• [ASSIGNED TASK]:
Set down, word for word, the part of the Norwich Teacher of the Year article below starting with "Uncas first-grade teacher" and going on through "onto the playground.".

• [SELECTED EXCERPT]:
****************

Uncas first-grade teacher is Norwich Teacher of the Year

Amy Kenyon has been named the Norwich Teacher of the Year.  (Photo courtesy of Norwich Public Schools)
Amy Kenyon has been named the Norwich Teacher of the Year. (Photo courtesy of Norwich Public Schools)

Norwich — Uncas School first-grade teacher Amy Kenyon brought a group of first- and second-graders back to the school from a bowling field trip on June 9 to what was supposed to be an outdoor picnic.

Instead, she found the entire school body on the playground holding a giant banner: “Congratulations Mrs. Kenyon!”

It was signed by hundreds of students, staff members and fellow teachers. The entire gathering let out the Uncas Wolves howl as she walked onto the playground.

Superintendent Abby Dolliver greeted Kenyon with the news that she had just been named Norwich Teacher of the Year by a selection committee that considered teachers from each of the city's public schools.

“I was just shaking,” Kenyon said last week. “It was awesome.”

For Kenyon, teaching came as a second career after having spent 13 years in the human resources department at People's Bank in Norwich. She earned her teaching certificate at Sacred Heart University and started teaching in Norwich 13 years ago, first at the Wequonnoc School in Taftville and for the past three years at Uncas Network School.

Kenyon said her joy in teaching comes directly from the students. As a first-grade teacher, she gets to see them arrive for a new year of school barely knowing how to hold a printed book or do basic math. By the time they leave, they are reading books.

She especially was pleased this year to find that 50 percent of her 27-student class started the year at lower than first-grade reading level, and by the end measured a full 1.5 school years of growth.

“My passion for teaching is the children,” she said. “Whatever I do, it’s really for them. I love what I do, the population I teach every day.”

Dolliver handed Kenyon a summer homework assignment along with the award on June 9. In Norwich, the teacher of the year becomes the keynote speaker at the school staff convocation on the eve of the first day of the new school year in late August.

As part of the district-wide teacher of the year award, every school in Norwich chose a teacher of the year earlier this month.

The Bishop School Early Learning Center posthumously named teacher Andrea Funk as its teacher of the year. Funk died on Mother's Day this year after a battle with breast cancer.

Funk worked as a preschool teacher for the past five years in Norwich after working as a para-educator in Norwich schools for the previous six years. She earned and paid for her teaching certificate while working as a para-educator, Dolliver said.

When she was diagnosed with cancer, she continued to teach as much as she could through medical treatments, said Mary Donnelly, director of special education and student services. Her fellow preschool teachers filled in and assisted her as best they could, Donnelly said.

“She was dedicated. She loved her students,” Donnelly said. “She was a kind, gentle person.”

****************

• [SUPPLIED INFORMATION]:
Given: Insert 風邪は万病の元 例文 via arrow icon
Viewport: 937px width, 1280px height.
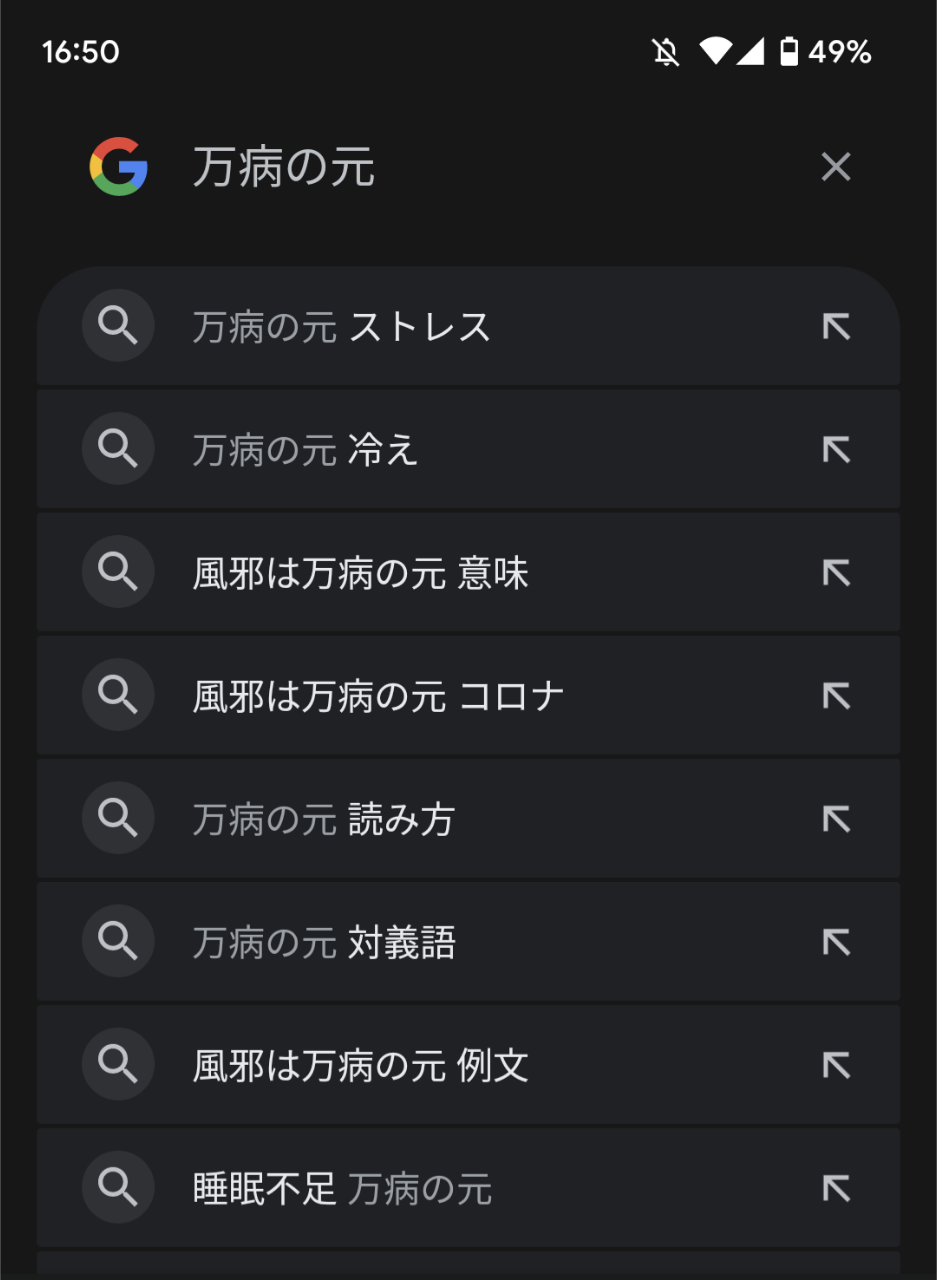Looking at the screenshot, I should point(835,1065).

****************

• [TASK ANSWER]:
Uncas first-grade teacher is Norwich Teacher of the Year

Amy Kenyon has been named the Norwich Teacher of the Year.  (Photo courtesy of Norwich Public Schools)
Amy Kenyon has been named the Norwich Teacher of the Year. (Photo courtesy of Norwich Public Schools)

Norwich — Uncas School first-grade teacher Amy Kenyon brought a group of first- and second-graders back to the school from a bowling field trip on June 9 to what was supposed to be an outdoor picnic.

Instead, she found the entire school body on the playground holding a giant banner: “Congratulations Mrs. Kenyon!”

It was signed by hundreds of students, staff members and fellow teachers. The entire gathering let out the Uncas Wolves howl as she walked onto the playground.